Text embedding models accept text strings or TextBlock objects:
import asyncio
import os
from agentscope.embedding import DashScopeTextEmbedding

async def example_text_embedding():
    embedding_model = DashScopeTextEmbedding(
        api_key=os.environ["DASHSCOPE_API_KEY"],
        model_name="text-embedding-v3",
    )

    # Embed text strings
    texts = ["Hello world", "AgentScope is awesome"]
    response = await embedding_model(texts)

    print(f"Generated {len(response.embeddings)} embeddings")
    print(f"Embedding dimension: {len(response.embeddings[0])}")
    print(f"Tokens used: {response.usage.tokens}")

asyncio.run(example_text_embedding())

Multimodal Embedding

Multimodal embedding models accept text, images, and videos using content blocks:
import asyncio
import os
from agentscope.embedding import DashScopeMultiModalEmbedding
from agentscope.message import TextBlock

async def example_multimodal_embedding():
    embedding_model = DashScopeMultiModalEmbedding(
        api_key=os.environ["DASHSCOPE_API_KEY"],
        model_name="multimodal-embedding-v1",
        dimensions=1024,
    )

    # Embed text content (multimodal model also supports text)
    inputs = [
        TextBlock(type="text", text="A beautiful sunset"),
        TextBlock(type="text", text="AgentScope framework"),
    ]

    response = await embedding_model(inputs)

    print(f"Generated {len(response.embeddings)} embeddings")
    print(f"Embedding dimension: {len(response.embeddings[0])}")

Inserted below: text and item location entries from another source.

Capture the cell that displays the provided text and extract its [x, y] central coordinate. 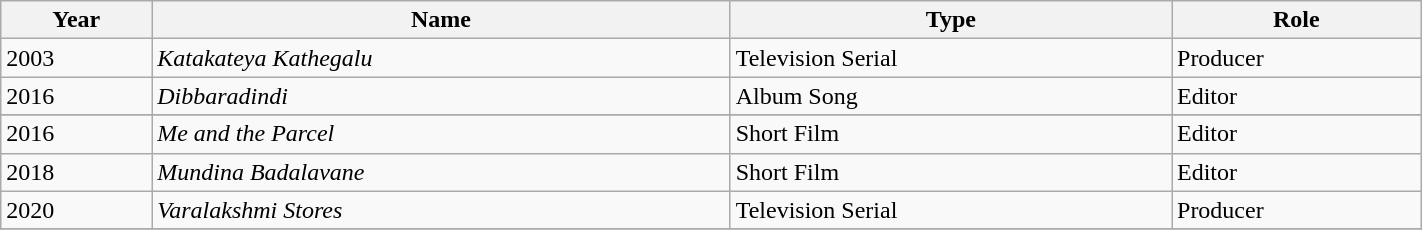
2020 [76, 210]
Varalakshmi Stores [441, 210]
Me and the Parcel [441, 134]
Album Song [950, 96]
Katakateya Kathegalu [441, 58]
2018 [76, 172]
Year [76, 20]
Name [441, 20]
Role [1297, 20]
Mundina Badalavane [441, 172]
Dibbaradindi [441, 96]
2003 [76, 58]
Type [950, 20]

asyncio.run(example_multimodal_embedding())
For image and video inputs, use ImageBlock with URLSource (for publicly accessible URLs) or Base64Source (for base64-encoded data). The example above uses text for simplicity.

Provider Reference

AgentScope supports multiple embedding model providers:
ProviderModel ClassSupported ModalitiesKey Features
OpenAIOpenAITextEmbeddingTextHigh-quality text embeddings with configurable dimensions
DashScopeDashScopeTextEmbeddingTextQwen-based text embeddings
DashScopeDashScopeMultiModalEmbeddingText, Image, VideoUnified embeddings for cross-modal retrieval
GeminiGeminiTextEmbeddingTextGoogle Gemini text embeddings
OllamaOllamaTextEmbeddingTextLocal embedding models
Common parameters:
  • api_key: API key for authentication
  • model_name: The embedding model identifier
  • dimensions: Embedding vector dimension (provider-dependent)
  • embedding_cache: Optional cache instance to avoid repeated API calls
Usage tips:
  • Use text embedding models for semantic search, clustering, and classification tasks.
  • Use multimodal embedding models for cross-modal retrieval (e.g., search images by text).
  • Enable caching for frequently embedded content to reduce API costs.
  • Batch multiple inputs in a single call for better efficiency.